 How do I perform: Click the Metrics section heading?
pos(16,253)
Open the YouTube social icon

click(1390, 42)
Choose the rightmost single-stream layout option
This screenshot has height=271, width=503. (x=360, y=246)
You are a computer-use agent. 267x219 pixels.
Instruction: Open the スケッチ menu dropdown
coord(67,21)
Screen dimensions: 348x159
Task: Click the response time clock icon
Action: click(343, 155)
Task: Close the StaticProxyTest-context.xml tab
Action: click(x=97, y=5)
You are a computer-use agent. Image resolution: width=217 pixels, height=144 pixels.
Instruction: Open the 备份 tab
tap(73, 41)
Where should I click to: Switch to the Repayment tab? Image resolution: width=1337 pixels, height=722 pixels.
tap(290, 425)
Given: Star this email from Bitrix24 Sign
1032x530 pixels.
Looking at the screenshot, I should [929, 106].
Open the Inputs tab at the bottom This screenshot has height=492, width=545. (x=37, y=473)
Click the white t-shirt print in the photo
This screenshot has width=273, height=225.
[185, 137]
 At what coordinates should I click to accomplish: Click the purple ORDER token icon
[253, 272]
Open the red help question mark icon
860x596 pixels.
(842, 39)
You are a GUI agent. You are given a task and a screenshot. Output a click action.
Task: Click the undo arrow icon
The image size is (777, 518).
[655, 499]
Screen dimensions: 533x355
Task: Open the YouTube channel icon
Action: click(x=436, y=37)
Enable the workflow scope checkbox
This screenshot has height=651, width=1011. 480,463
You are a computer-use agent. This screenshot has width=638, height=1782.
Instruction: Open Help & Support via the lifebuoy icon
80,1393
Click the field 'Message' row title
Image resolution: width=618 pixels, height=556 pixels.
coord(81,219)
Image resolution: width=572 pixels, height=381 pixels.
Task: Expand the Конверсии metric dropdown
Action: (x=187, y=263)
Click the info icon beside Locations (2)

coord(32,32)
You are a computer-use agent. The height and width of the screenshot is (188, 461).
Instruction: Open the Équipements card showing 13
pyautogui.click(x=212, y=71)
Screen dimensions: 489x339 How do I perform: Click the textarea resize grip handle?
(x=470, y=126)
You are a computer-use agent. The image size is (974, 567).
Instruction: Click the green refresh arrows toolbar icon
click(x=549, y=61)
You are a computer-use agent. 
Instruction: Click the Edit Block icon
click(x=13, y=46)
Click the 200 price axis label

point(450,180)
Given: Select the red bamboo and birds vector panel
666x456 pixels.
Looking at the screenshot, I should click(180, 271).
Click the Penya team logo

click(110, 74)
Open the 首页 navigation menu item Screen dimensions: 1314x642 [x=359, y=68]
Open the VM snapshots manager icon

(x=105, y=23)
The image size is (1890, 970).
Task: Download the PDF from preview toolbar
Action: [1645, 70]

_GIVEN PROBLEM_. Reproduce the rows exactly, from the very first line through the line containing "Open the Inputs", both included.

_FINISHED EXERCISE_.
 How do I perform: Click the Metrics section heading?
pos(16,253)
Open the YouTube social icon

click(1390, 42)
Choose the rightmost single-stream layout option
This screenshot has height=271, width=503. (x=360, y=246)
You are a computer-use agent. 267x219 pixels.
Instruction: Open the スケッチ menu dropdown
coord(67,21)
Screen dimensions: 348x159
Task: Click the response time clock icon
Action: click(343, 155)
Task: Close the StaticProxyTest-context.xml tab
Action: click(x=97, y=5)
You are a computer-use agent. Image resolution: width=217 pixels, height=144 pixels.
Instruction: Open the 备份 tab
tap(73, 41)
Where should I click to: Switch to the Repayment tab? Image resolution: width=1337 pixels, height=722 pixels.
tap(290, 425)
Given: Star this email from Bitrix24 Sign
1032x530 pixels.
Looking at the screenshot, I should [929, 106].
Open the Inputs tab at the bottom This screenshot has height=492, width=545. (x=37, y=473)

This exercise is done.